Quando Santa Catarina sofreu o golpe do furacão, as cartilhas do Caribe, colhidas na internet, ajudaram na emergência. Em Santo Antônio de Pádua (RJ) a tempestade arrasou o único hospital, foi preciso tirar às pressas todos os que dependiam de hemodiálise. Com uma lista prévia dos que dependem de certos procedimentos médicos, de quem não pode andar, de asilos, creches, orfanatos, as coisas ficam menos difíceis.
Muitas cidades não têm Defesa Civil. Não há como deslocar forças nacionais com eficácia sem uma correspondência local. Pode-se exigir isso com restrições na distribuição do fundo municipal, caso a cidade resista.
O debate nacional concentra-se muito na definição das culpa e nos caminhos estratégicos, tais como definição de áreas de risco, construção de novas e seguras moradias. Com isso ficou um pouco de lado o debate específico sobre a qualidade da resposta aos desastres naturais. A responsabilização dos políticos, até mesmo com sanções penais, é importante. Também o é a construção de uma infraestrutura adequada.

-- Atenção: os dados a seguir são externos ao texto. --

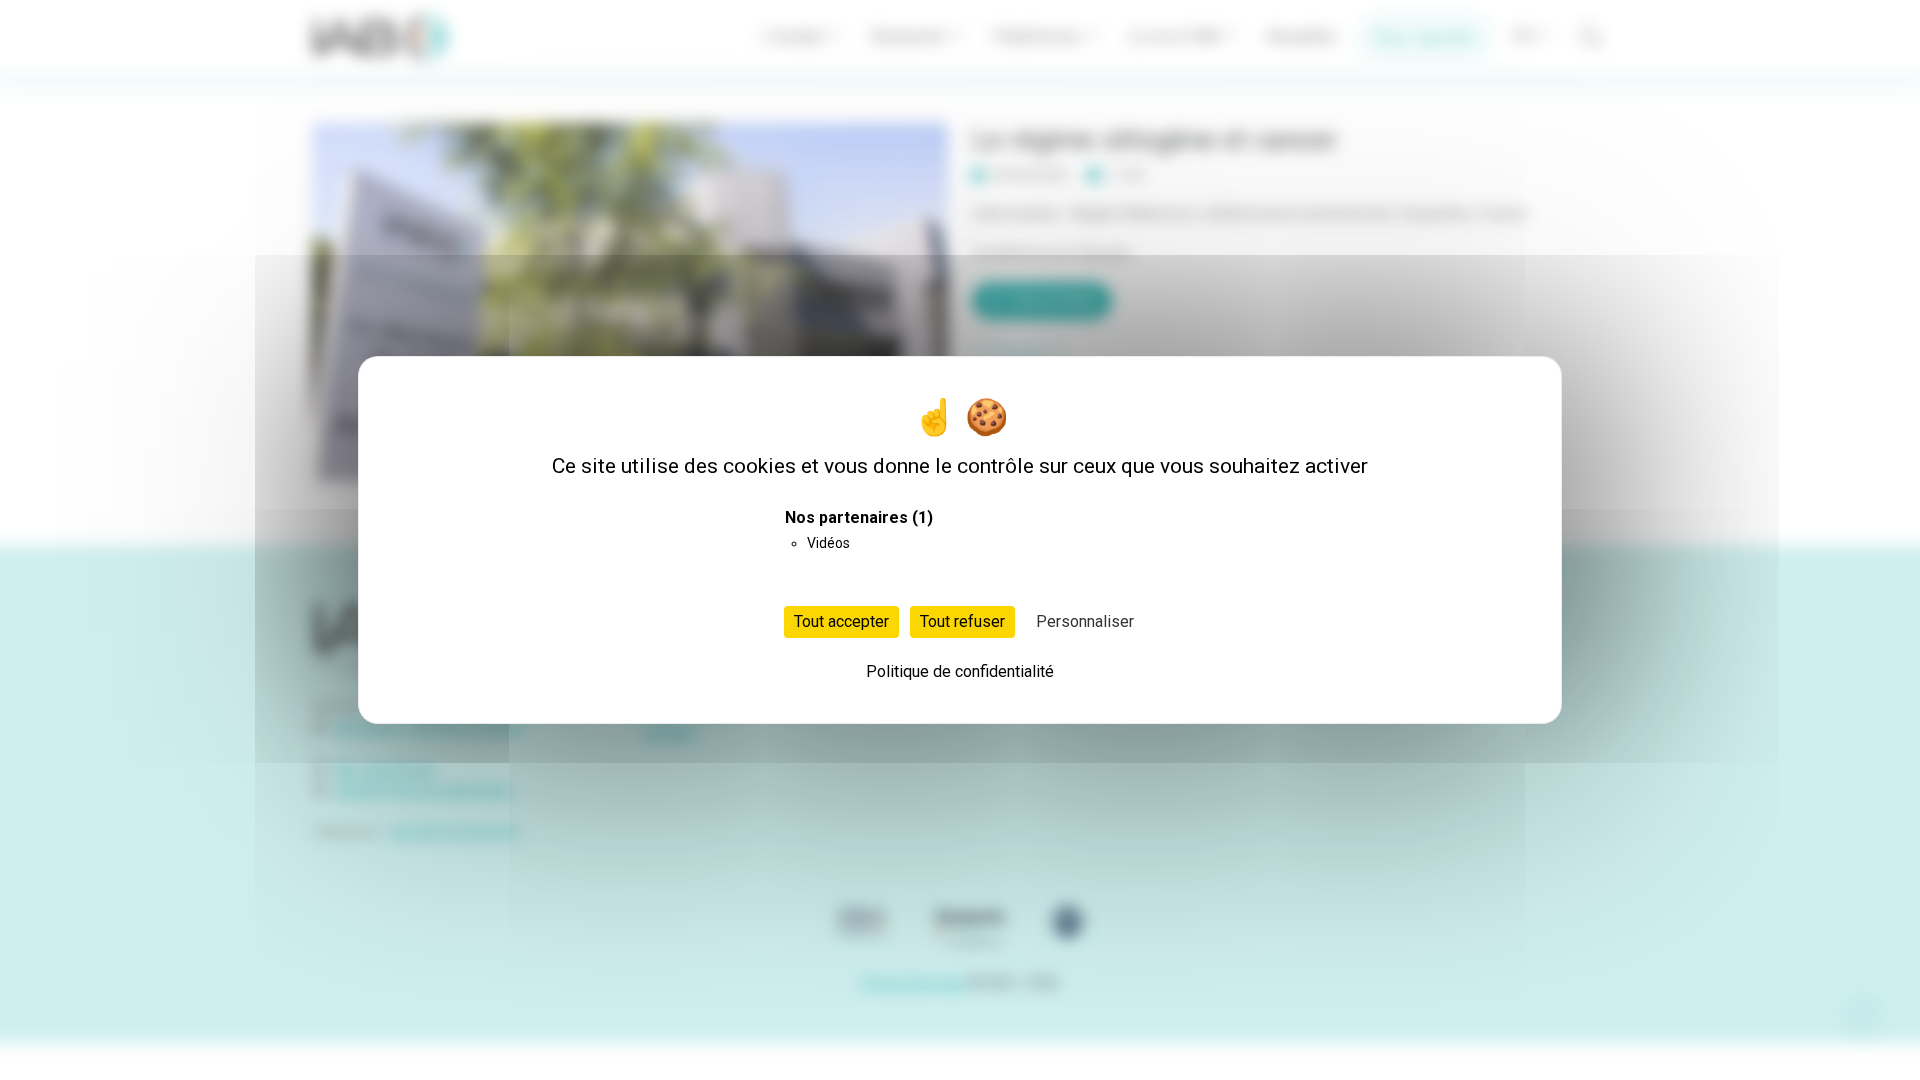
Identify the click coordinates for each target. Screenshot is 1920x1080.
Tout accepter (841, 621)
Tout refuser (962, 621)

O problema é o seguinte: vai chover de novo, antes de se construir infraestrutura e os políticos tomarem vergonha. Daí a necessidade urgente de ocupar um novo espaço. A presidente Dilma poderia inspirar uma convergência em torno do ponto específico: resposta aos desastres naturais. Não adianta o governo confessar sua fragilidade à ONU nem desengavetar um projeto antigo. É preciso discutir com a sociedade que corre o risco.
Chávez enveredou pela desapropriação de terrenos e vai decretar o fim do despejo legal por falta de pagamento de aluguel. A ideologia tem uma saída pronta.
A miséria da política brasileira não é politização extrema do desastre natural. Sua tendência é continuar com a cabeça enterrada na areia, discutindo cargos e verbas, até o vendaval passar.
Há um fator permanente na sociedade brasileira: a solidariedade às vítimas No entanto, não há ainda interesse pela prevenção, nem cobertura da imprensa para o tema.
Os desastres naturais obrigam-nos a uma mudança cultural de grande porte. O ideal seria estar à altura da tragédia ou, pelo menos, crescer um pouco diante dela. Toda uma política jaz sob os escombros das recentes tragédias que chamamos de naturais, sabendo que a natureza não existe sem nós.